Throughout the ups and downs of his own business life, the passion for Big L remained. Despite the station having closed in 1967, as the years have ticked slowly by Ray has been behind annual legal recreations using small low powered 28 day licences. His fascination is with the jingles and the lively way presenters weaved their magic in and out of them, in and out of the commercials, and in and out of the songs. A presentation style which never really made it ashore to the developing commercial radio network that eventually replaced the pirate stations of the 60s.
Ray’s either a hero or a villain in the eyes of radio enthusiasts, very few people aren’t polarised. Whichever he really is, he definitely isn’t a quitter. Finally he raised enough investment to bring back Big L full time. Ok, maybe it’s not bringing Big L back. Maybe that should read that he’s raised enough to recreate Big L full time.
The original Big L covered most of South-East England with a single high powered transmitter operating on Medium Wave at a time when there was little else to tune in to. This millennium’s Big L has a permanent home on Sky channel 940, beaming into 8 million homes in the UK and Ireland. In addition, a transmitter based in the Netherlands will attempt to bring Big L to Eastern coastal regions on 1395 kHz Medium Wave.

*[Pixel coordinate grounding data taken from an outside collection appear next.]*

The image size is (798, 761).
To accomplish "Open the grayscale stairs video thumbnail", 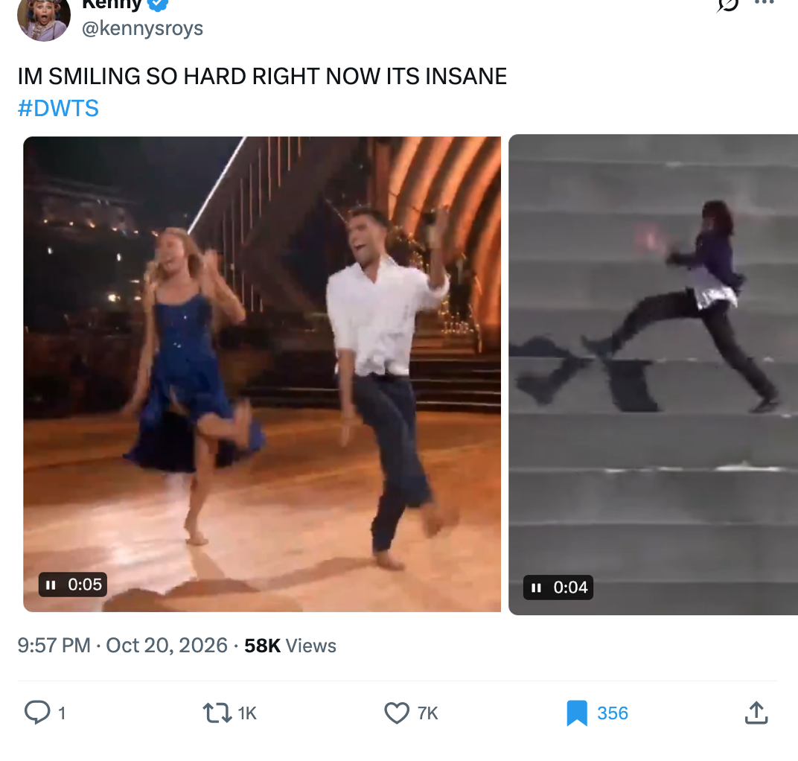I will pyautogui.click(x=653, y=375).
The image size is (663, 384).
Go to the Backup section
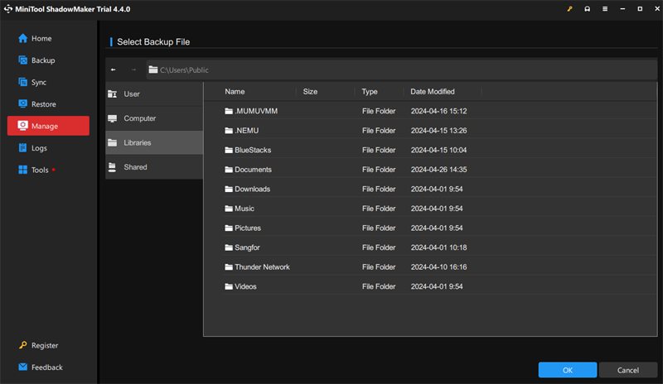(x=36, y=60)
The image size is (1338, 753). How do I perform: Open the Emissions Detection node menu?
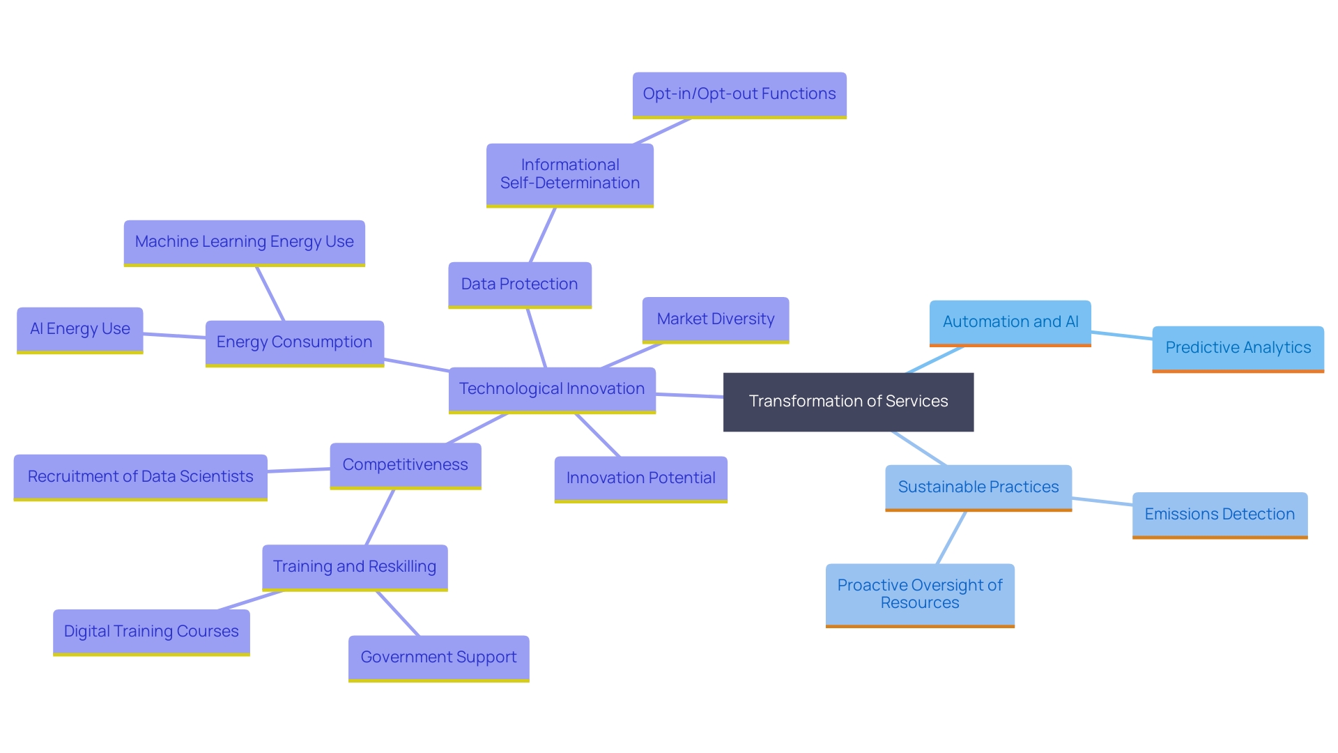[x=1222, y=500]
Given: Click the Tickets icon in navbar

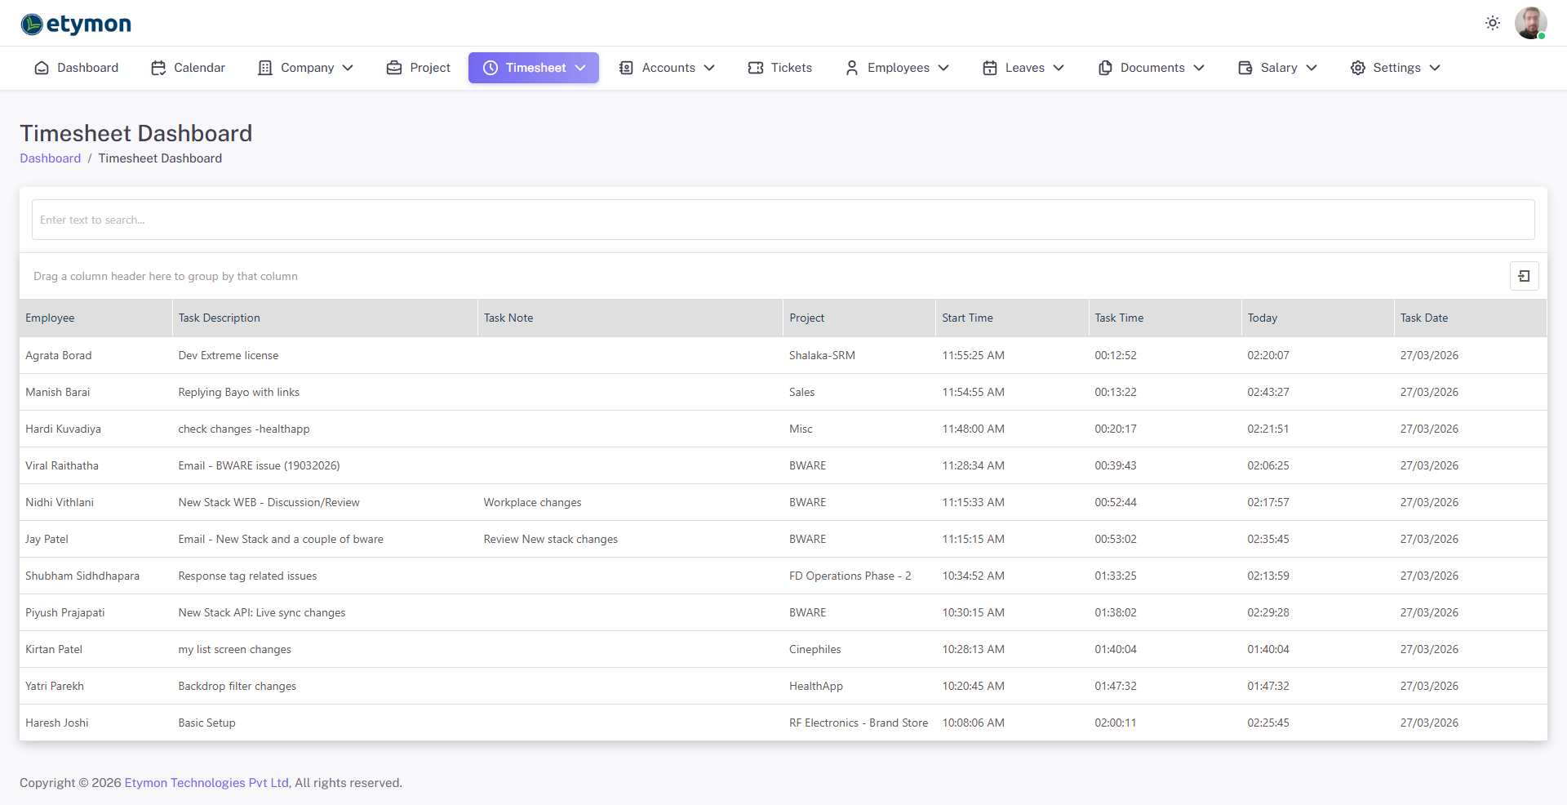Looking at the screenshot, I should [x=756, y=68].
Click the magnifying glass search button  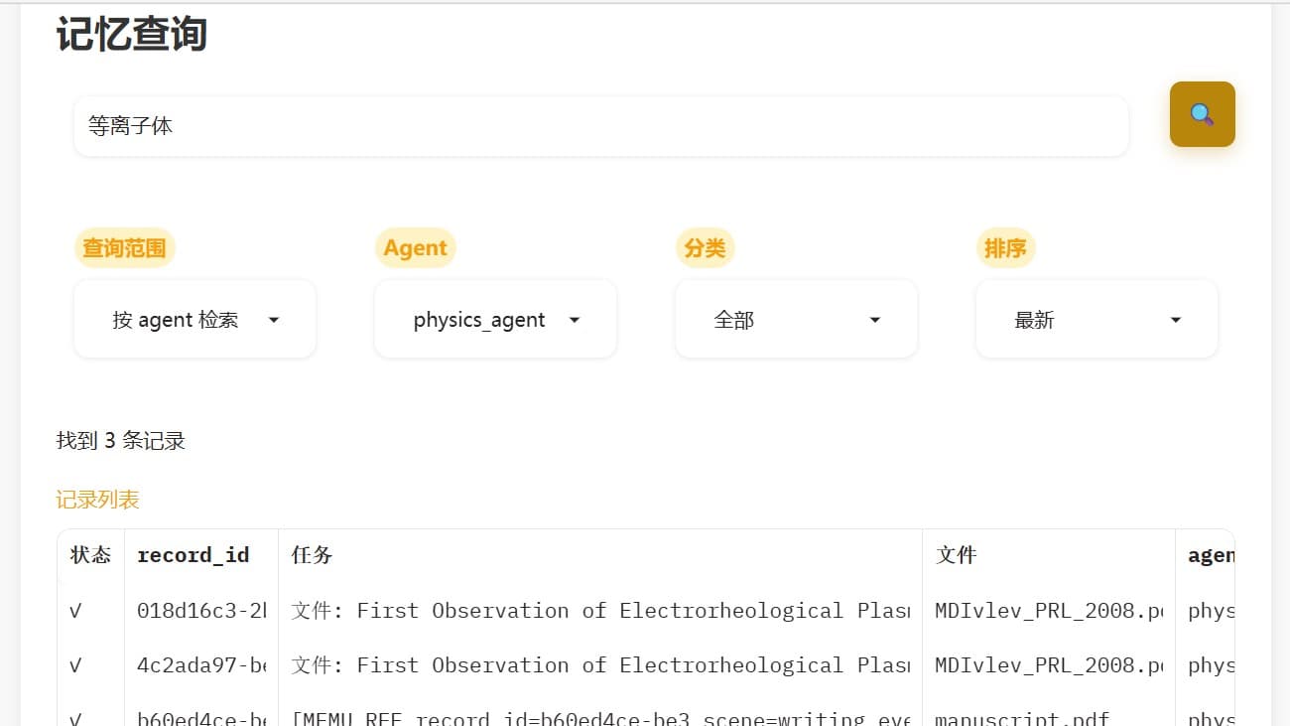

Sadly, this leaves Big L at a disadvantage compared to modern day competition. To compete on a fair and level playing-field Big L needs to be beaming its format via FM and DAB alongside the many and varied services from the current providers of commercial radio. This isn’t the case, so just how will Big L survive?
Indeed, should Big L survive? Despite my knee-jerk feeling of a need to lift my eyes to the heavens and tut because it’s yet more playing at radio, my answer is actually yes, it must survive. Maybe this is because Ray Anderson’s passion is so strong that it would be wrong for him to lose the battle to keep the Big L name alive.
The original Big L, although so much rosier in people’s memories than it actually was in real life, was an innovator, giving us the likes of Tony Blackburn, Kenny Everett and John Peel, people who went on to shape established radio.
Maybe a modern Big L should be taking on the BBC all over again. In 2005, where Radio 2 is the most listened to station in the land with its unique mix of personality based broadcasting with a big playlist of a wide range of songs and ability to appeal to most 35 – 55 year olds that listen to music radio, there is no commercial equivalent or competition. This is who Big L should be trying to steal back.
With luck, the new Big L will have certain sounds and philosophies born of the original, but overlayed with a modern approach to bring innovation and fun back to the airwaves. For too long the commercial sector has sounded boring and robotised. Big L has the opportunity to make that happy difference by giving presentation back to the presenters.
Despite the stumbling block of no FM and DAB carriage, but with people such as Sir Cliff Richard and Olivia Newton John enthusiastically putting their names behind the station, and presenters like Mike Read having a go at a format they used to listen to as a child, Big L has an opportunity to make people sit up and listen. However, only if it uses the legacy of the original station to move forward, not move backward. If the desire to just recreate the past is resisted, Big L may well be the most important UK radio development in decades.